* [Document text]
Indeed, in their discussion of the D.C. battle over Afghanistan, Swan and Basu noted that “Trump’s calls to halt the ‘endless wars’ could be traced back to at least 2011, when he was a real estate developer and reality TV celebrity. He’d sent scores of tweets railing against the U.S. military presence in Iraq and Afghanistan while mulling the idea of running for president.” In 2016 he picked up votes in America’s heartland from Americans who feared that President Hillary Clinton would live up to her reputation as the War Queen, a veritable Democratic neoconservative who never met a war that she didn’t want them to fight.
However, becoming president didn’t mean that Trump actually made policy. Wrote Swan and Basu: “Once in office, though, Trump’s ambitions to withdraw from Afghanistan and other countries were subdued, slow-rolled, and detoured by military leaders.” Almost everyone else in Washington seemed determined to fight not just one but several “endless wars” and do so, well, endlessly. Members of the blob, as the permanent foreign policy establishment has been called, appeared to want U.S. troops stationed in every nation on earth.
Thus, the last-minute appointment of Macgregor and ambitious orders for him were essentially Trump’s Hail Mary pass to reverse nearly four years of malicious obstruction by his own employees, such as National Security Advisor H.R. McMaster, as well as the generals who were supposed to carry out his instructions. So Macgregor engineered a direct presidential order for withdrawal, without which there would be no chance of carrying out Trump’s wishes. Thinking they were in control of the policy process, guardians of the deep state were surprised to receive the presidential mandate. Wrote Swan and Basu: “The U.S. government’s top national security leaders soon realized they were dealing with an off-the-books operation by the commander in chief himself.”
Officials could have acted to carry out the president’s wishes. Alas, no. Again, the permanent government mobilized to prevent the elected president from carrying out the people’s will. Swan and Basu related: “News of the memo spread quickly throughout the Pentagon. Top military brass, including Joint Chiefs of Staff Chairman Gen. Mark Milley, were appalled. This was not the way to conduct policy—with no consultation, no input, no process for gaming out consequences or offering alternatives.”
What they really meant, of course, was that the decision was one which they opposed—indeed, had resolutely resisted for years. The Pentagon did not believe that even one of America’s many wars should be ended, apparently ever. Trump’s officials were determined to preserve the conflicts, at least for Joe Biden, and hopefully, in their view, far beyond the latter’s tenure.
As a result, the president’s final effort predictably finished like all of his earlier attempts to force change: dead in the water, which left Biden to decide Afghanistan. In this case, at least, Biden plans to do the right thing. But there still is plenty of time for some of the same actors to sabotage his decision.
Trump challenged the tired interventionist consensus which dominates Washington in other areas, but his appointees undercut him at every turn, consistently promoting their personal positions instead. Swan and Basu reported: “At the Pentagon, [Defense Secretary Mark] Esper had begun losing favor with Trump almost as soon as he was nominated. Even before he was confirmed he offered his full-throated support to the NATO alliance.” Which raised the question, why did Trump nominate Esper?

* [What to produce] Continue the article above on Trump's thwarted push to pull U.S. troops out of Afghanistan, starting after its last sentence.

* [Given data]
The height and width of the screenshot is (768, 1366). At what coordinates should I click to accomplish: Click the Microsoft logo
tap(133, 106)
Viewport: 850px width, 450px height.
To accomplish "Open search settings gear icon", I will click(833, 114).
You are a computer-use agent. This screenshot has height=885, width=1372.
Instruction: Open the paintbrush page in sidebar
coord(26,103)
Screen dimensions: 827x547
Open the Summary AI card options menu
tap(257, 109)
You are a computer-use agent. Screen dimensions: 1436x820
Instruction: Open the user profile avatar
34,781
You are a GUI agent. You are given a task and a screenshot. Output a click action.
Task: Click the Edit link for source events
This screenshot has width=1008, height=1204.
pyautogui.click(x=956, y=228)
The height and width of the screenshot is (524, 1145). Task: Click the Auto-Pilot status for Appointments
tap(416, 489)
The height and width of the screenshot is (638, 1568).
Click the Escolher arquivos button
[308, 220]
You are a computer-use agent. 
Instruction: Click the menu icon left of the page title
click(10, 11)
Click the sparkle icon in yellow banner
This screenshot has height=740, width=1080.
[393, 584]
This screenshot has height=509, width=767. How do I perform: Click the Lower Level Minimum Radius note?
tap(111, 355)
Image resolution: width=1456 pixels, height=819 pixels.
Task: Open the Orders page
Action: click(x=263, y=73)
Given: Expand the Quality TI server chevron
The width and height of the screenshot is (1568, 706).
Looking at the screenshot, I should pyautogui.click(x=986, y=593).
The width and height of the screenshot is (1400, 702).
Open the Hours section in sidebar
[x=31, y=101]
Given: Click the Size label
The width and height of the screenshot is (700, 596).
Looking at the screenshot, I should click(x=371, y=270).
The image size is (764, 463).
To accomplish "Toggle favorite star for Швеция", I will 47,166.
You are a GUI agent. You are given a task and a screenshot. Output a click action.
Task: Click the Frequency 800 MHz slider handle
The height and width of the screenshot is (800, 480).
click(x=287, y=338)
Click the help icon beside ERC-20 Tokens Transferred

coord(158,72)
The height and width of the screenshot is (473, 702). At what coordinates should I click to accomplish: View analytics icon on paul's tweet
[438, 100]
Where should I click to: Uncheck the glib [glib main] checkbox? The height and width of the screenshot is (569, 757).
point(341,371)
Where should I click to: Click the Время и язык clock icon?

* [Response for this exercise]
Swan and Basu also cited Jim Jeffrey, a Never-Trumper who never should have been appointed, as actively subverting the president’s Syria policy. Jeffrey admitted that he misused his position, advancing his views rather than the decisions of the president and interests of the American people. He even acknowledged misleading Trump about troop levels in Syria. Swan and Basu observed: “It was a stunning admission. But it was one that reflected the mindset of some of the national security leaders and savvy bureaucrats who had repeatedly thwarted the commander in chief’s demands over four years.” What they all had in common was representing the blob rather than the American people. Jeffrey was rewarded for his disloyalty with a comfortable think tank sinecure.
The Trump experience offers a warning to any future president who challenges Washington’s permanent war culture and its enablers.
The president controls only one aspect of his presidency: his staff. He doesn’t choose legislators, journalists, bureaucrats, or lobbyists. Nor does he select foreign leaders and events. Unfortunately, Trump didn’t understand the importance of choosing his people carefully.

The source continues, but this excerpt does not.